Alright, this might be a long-shot given his recent loss but the UFC have been pretty unpredictable in recent times, especially when it comes to throwing out interim titles. Tony Ferguson’s claim to both a shot at the undisputed title and an interim one is as strong as anyone’s at 155lb right now and following the collapse of his UFC 209 bout against Khabib Nurmagomedov, he’ll undoubtedly be looking for a marquee name to get the attention of the champ, Conor McGregor.
As much as he denies it, revenge must still be one of the top priorities in the career of José Aldo and if a move to the lightweight division does materialise, what better way to get a shot at the ‘Notorious One’ than to take out the number one contender in his division in emphatic fashion.
Stylistically, Tony poses several of the same problems Max Holloway did for Aldo – and then some. He’s longer, just as tall, more versatile and unpredictable wherever the fight goes and a much better wrestler. He’s also durable and an absolute cardio machine, but still his body type is more befitting of a mid-sized welterweight so in a fight between him and Aldo, the speed advantage would be considerable for the Brazilian.
It’d be a high risk but massive reward for the former champ and one that anyone would want to see become a reality.
Another longshot but if Tony Ferguson somehow coaxes Nate Diaz out of his self-imposed hiatus than who better for Aldo to take on than the man who would lose out more than anyone in this situation, the unbeaten sambo master himself, Khabib Nurmagomedov.
Now, again, this is one that is entirely dependent on the conviction of José Aldo’s revenge mission but if he does, in fact, wish to make himself an undeniably appealing option for the Irishman, taking on the 24-0 animal that has mauled each and every man he has faced so far would be a no-brainer.
Well, it would be if there wasn’t a very high chance that he himself would be mauled.

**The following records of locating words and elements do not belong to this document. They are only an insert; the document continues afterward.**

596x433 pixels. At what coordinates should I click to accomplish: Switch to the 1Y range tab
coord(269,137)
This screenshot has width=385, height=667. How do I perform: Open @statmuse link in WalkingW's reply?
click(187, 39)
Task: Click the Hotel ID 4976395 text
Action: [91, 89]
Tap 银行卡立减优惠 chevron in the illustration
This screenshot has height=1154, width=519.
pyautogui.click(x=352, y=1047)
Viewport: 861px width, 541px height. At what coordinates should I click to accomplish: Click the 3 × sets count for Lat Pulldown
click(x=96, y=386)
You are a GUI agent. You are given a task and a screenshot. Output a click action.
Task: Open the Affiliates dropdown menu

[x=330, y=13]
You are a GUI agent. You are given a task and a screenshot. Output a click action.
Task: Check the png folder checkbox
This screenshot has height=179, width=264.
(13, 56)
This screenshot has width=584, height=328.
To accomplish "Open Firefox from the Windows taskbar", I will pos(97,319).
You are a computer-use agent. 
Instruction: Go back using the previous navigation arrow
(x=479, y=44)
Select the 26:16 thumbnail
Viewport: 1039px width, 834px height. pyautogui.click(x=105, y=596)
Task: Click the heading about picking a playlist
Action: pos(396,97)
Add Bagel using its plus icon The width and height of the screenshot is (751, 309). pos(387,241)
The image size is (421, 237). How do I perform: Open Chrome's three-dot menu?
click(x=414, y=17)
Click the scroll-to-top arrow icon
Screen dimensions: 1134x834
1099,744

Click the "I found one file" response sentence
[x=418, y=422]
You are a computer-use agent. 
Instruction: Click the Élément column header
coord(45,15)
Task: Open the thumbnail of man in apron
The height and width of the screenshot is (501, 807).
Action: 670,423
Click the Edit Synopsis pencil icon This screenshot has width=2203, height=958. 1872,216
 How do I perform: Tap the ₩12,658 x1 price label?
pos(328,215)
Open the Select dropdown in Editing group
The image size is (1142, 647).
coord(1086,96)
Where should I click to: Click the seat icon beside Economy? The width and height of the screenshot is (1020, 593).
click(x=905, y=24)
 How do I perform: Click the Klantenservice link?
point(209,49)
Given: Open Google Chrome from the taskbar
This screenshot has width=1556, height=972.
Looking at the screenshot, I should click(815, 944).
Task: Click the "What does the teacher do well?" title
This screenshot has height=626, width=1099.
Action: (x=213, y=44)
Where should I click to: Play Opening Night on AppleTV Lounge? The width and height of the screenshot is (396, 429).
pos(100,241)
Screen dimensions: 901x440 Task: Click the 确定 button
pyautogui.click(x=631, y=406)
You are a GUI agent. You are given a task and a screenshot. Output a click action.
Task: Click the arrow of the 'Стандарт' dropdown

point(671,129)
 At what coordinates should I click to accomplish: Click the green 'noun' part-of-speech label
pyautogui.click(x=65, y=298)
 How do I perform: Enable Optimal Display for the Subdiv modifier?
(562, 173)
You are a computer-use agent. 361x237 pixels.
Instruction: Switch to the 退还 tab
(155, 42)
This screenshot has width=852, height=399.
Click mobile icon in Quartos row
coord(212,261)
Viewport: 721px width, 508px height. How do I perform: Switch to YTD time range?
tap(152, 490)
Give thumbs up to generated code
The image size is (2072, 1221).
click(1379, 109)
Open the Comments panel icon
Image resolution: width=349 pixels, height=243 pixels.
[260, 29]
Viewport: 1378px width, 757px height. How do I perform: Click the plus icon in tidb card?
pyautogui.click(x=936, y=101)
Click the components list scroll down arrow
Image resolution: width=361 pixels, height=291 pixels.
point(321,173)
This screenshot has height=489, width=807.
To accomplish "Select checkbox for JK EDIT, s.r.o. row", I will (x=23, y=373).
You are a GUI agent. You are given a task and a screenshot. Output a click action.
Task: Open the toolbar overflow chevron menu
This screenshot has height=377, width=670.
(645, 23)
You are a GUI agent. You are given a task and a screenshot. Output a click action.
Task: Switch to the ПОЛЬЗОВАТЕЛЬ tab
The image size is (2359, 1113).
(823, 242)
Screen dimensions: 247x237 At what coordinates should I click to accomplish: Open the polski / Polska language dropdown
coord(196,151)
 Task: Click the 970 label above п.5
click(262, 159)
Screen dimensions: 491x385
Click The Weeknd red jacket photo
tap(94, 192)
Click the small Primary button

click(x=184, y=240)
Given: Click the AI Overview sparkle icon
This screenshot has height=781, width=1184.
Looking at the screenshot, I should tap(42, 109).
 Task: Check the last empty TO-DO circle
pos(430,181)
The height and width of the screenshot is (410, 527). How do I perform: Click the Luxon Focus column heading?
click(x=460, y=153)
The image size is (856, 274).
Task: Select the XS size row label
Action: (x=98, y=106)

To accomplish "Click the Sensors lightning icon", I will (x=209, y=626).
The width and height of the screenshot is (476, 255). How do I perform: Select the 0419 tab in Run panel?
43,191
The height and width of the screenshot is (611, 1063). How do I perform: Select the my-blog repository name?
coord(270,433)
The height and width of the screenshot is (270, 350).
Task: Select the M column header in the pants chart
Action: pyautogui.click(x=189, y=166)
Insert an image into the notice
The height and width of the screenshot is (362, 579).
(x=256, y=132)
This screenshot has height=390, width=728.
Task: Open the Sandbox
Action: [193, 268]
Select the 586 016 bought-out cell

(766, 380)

Khabib’s size and masterful takedown game could very well prove to be a foil for Aldo’s legendary takedown defence and though the striking advantage would undoubtedly be in favour of the Brazilian, we’ve seen on so many occasions that when those octagon doors close, it matters little when facing someone as good as Nurmagomedov.
Big risk, big reward would again be the name of the game with this one but like I said before, if Aldo does wish to make a dent at lightweight, he must be prepared to navigate deep waters because this division is one swarming with sharks.